Aunque no es una celebración propia de la devoción al Sagrado Corazón ni de la Guardia de Honor, posee una profunda resonancia para nuestra espiritualidad.
María fue la primera en contemplar y amar el Corazón de Jesús. Lo llevó en su seno, escuchó sus primeros latidos, lo acompañó durante su vida y permaneció fiel cuando llegó la hora de la Cruz. En el Calvario, mientras muchos se alejaban, María permaneció.
Y permanecer es también vocación del Guardia de Honor.
Nuestra Hora de Guardia quiere ser precisamente eso: permanecer junto a Jesús en medio de las circunstancias ordinarias de nuestra vida, ofreciéndole nuestro trabajo, alegrías, dificultades, cansancios y sufrimientos como expresión de amor y reparación.
La Asunción nos recuerda, además, hacia dónde conduce esa fidelidad. La última palabra de la existencia cristiana no pertenece al dolor ni a la muerte, sino a Dios y a la vida eterna.

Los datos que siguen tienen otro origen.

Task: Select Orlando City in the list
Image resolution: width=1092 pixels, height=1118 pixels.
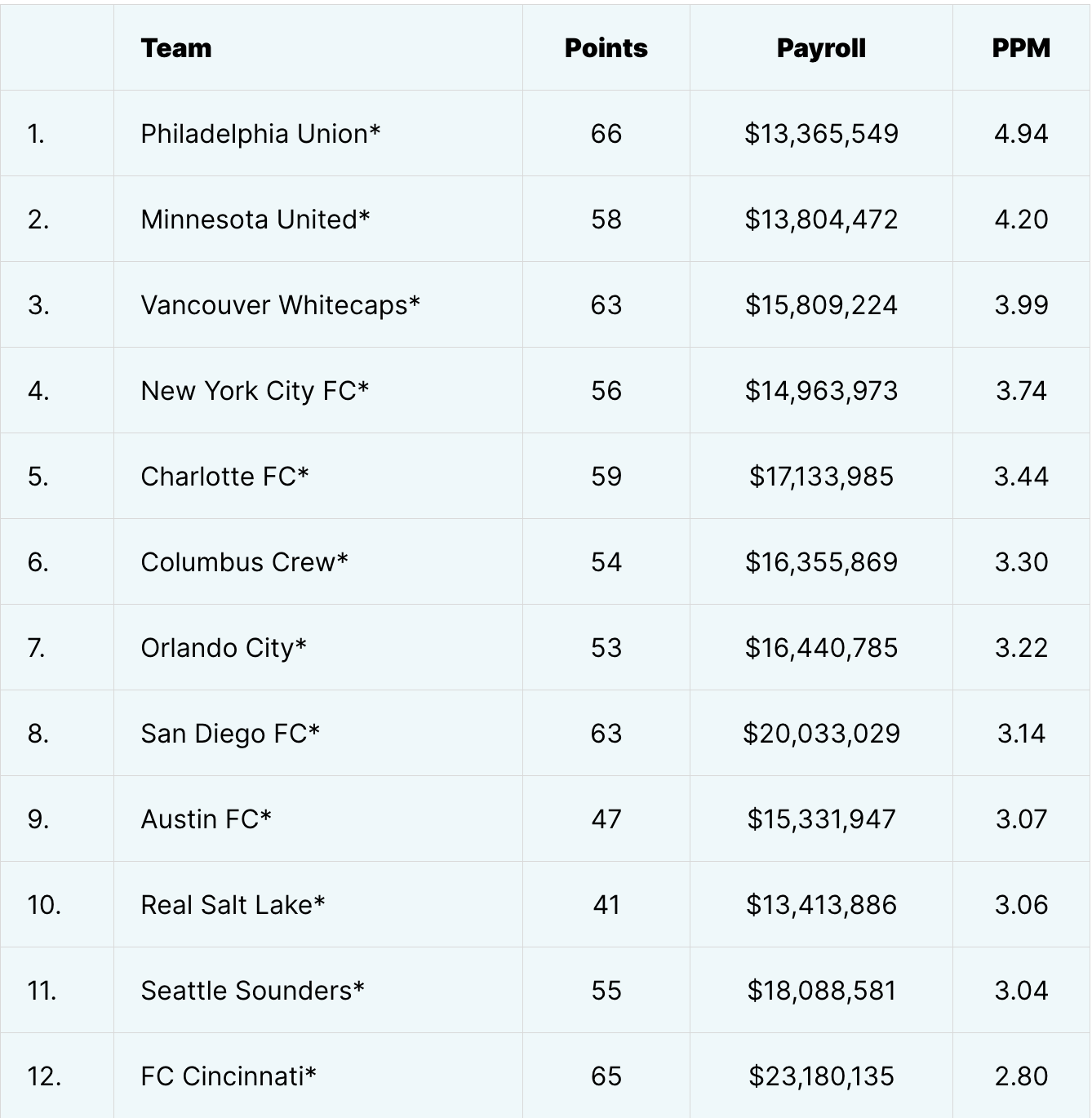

Por ello, hoy podemos mirar a María elevada al cielo y renovar nuestra esperanza. Ninguna Hora de Guardia ofrecida con amor es inútil. Ningún sacrificio unido al Corazón de Cristo se pierde.
Ofrezcamos especialmente nuestra Hora de Guardia de este día por quienes han perdido la esperanza, por quienes atraviesan el sufrimiento, la soledad o el desaliento. Y recemos el Magníficat, haciendo nuestra la gratitud de María.
Oración
Santísima Virgen María,
Madre del Corazón de Jesús,
tú que permaneciste fiel junto a la Cruz,
enséñanos a permanecer junto a tu Hijo.
Haz de nuestra Hora de Guardia
una ofrenda humilde de amor y reparación.
Sostén a quienes han perdido la esperanza
y condúcenos siempre al Corazón de Jesús.
Que, siguiendo tu ejemplo de fidelidad,
vivamos cada día mirando hacia el cielo,
hasta encontrarnos contigo
en la alegría eterna de Dios.
María, asunta al cielo, ruega por nosotros.
Sagrado Corazón de Jesús, en Vos confío. Amén.